One of my favourite moments of commentary from the Olympics on Friday was when Tomasz Majewski celebrated his victory in the shot put by running across the track to the crowd whilst the women's 10,000m was being raced. "He better not collide with them or he will scatter them like skittles." You could see his mental image: one big beefy man, a row of slight women and cartoon like fun.
It highlighted was the way different body types are suited to different sports. Rowers for example tend to have a huge aerobic capacity and great endurance but I wouldn't fancy many of them in a marathon. Similarly you would not put any money on a basketball team made up of cyclists. It is an obvious point but one that stopped me being convinced by the argument that champions are only made by focused hard work.
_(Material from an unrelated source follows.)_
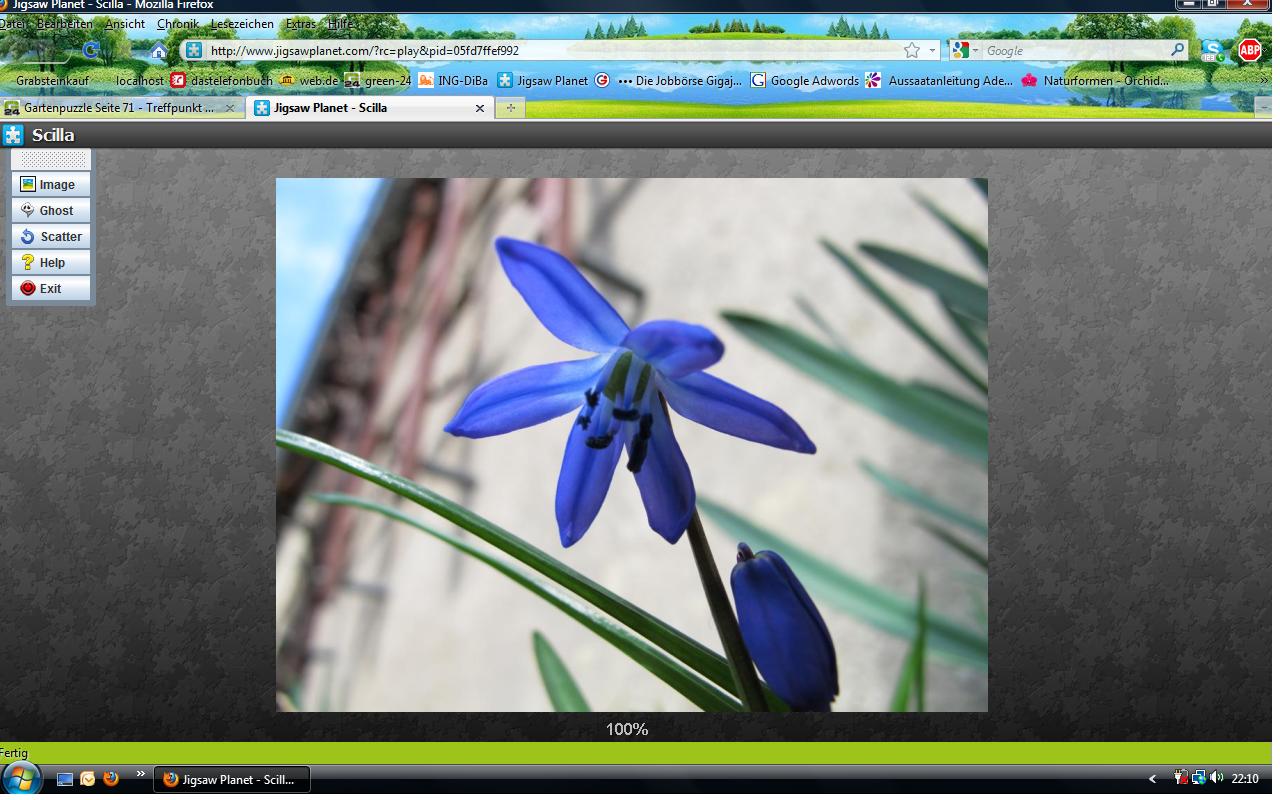Click the Skype toolbar icon
Screen dimensions: 1280x800
[x=1212, y=50]
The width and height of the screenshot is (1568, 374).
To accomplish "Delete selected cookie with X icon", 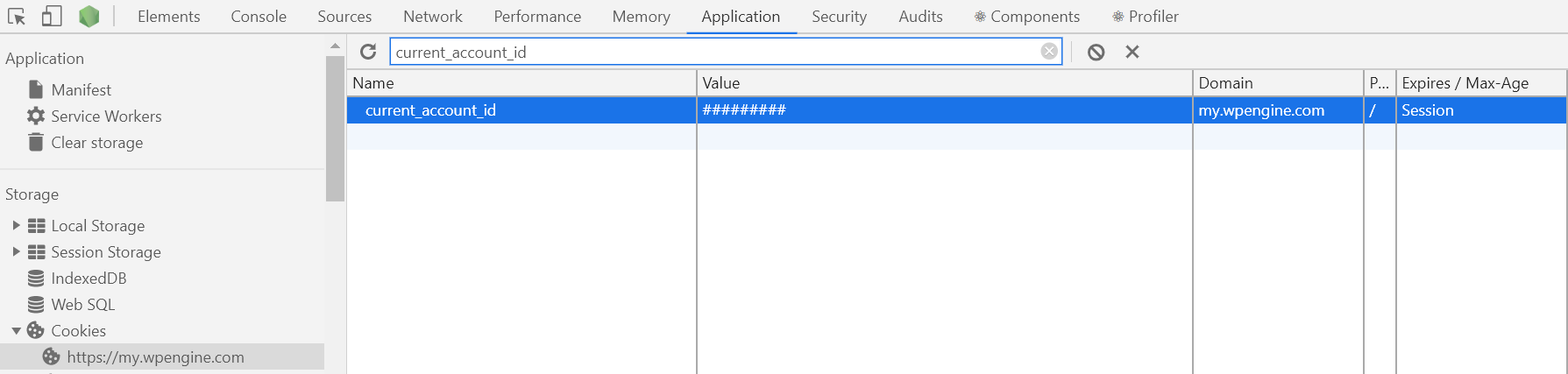I will (1132, 52).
I enjoyed Bounce by Matthew Syed and thought it contained lots of interesting evidence which showed most people could be better than they ever believed possible, if they practiced properly, with enough intensity, for enough hours. Nevertheless to be a champion, you have to have the right physical equipment for your event. You have to have enough aptitude to make the work worthwhile. The success of British cycling comes applying all the lessons of directed practice, analysing the different components of the sport and making sure no stone is left unturned. The athletes in their programme lead a disciplined rigorous life but before they are admitted they undergo all sorts of tests to make sure they have the necessary physical characteristics, the necessary talent. They know what is required and have identified people outside the sport with the requisite power and aerobic profiles and then encouraged them to take up cycling. Lizzie Armistead is an example. She had never even owned a bike before the age of 15, seven years later she has an Olympic silver medal for the road race. Champions are made from a mixture of talent, hard work, mental strength.
For the rest of us though aptitude is not so important. We can do what we want if we like it. we persist we will improve and in doing so affirm our own sense of worth, even if objectively we are at the back of the pack. For example I am not really built to be a distance runner, my shape is all wrong, but that does not stop me finding satisfaction in plodding along the canal. I can look at the slender frame of Mo Farah with limbs proportionally long and wonder at the sheer elegance of his stride and the beauty of his movement and know, that even if I had started as a young boy and worked as hard as possibly, I could never have approached his level of grace. That is fine I am not a competitive athlete my pleasure is more contemplative, more about the sensation of moving through the landscape, feeling the air, feeling the body working.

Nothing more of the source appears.